- **Stated task**
Change "Penguins" to "Owls" in the data lines that begin at the line containing "Given: Remove the" and stop after the line containing "Looking at the". Give back only those lines, with nothing else altered.

- **Material for this task**

*****

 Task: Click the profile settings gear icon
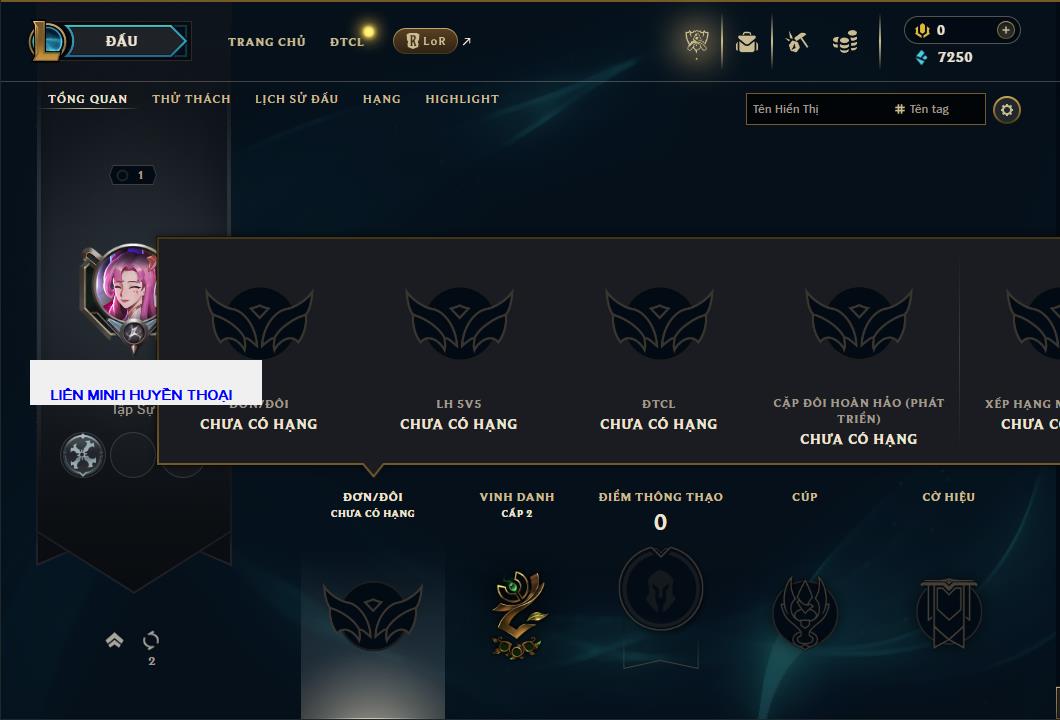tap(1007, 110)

*****

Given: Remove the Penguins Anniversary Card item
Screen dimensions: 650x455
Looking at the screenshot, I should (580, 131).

*****

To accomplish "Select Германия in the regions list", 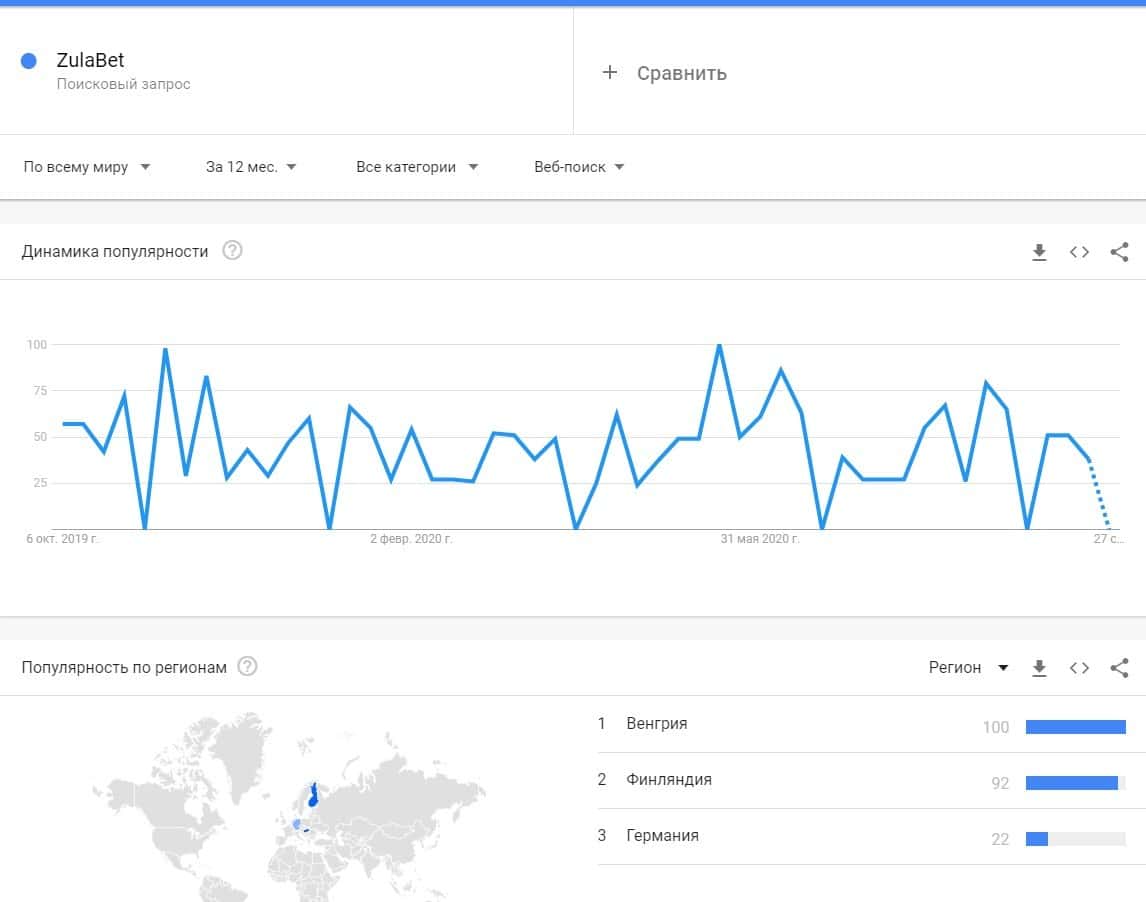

*****

- **Task response**
Given: Remove the Owls Anniversary Card item
Screen dimensions: 650x455
Looking at the screenshot, I should (580, 131).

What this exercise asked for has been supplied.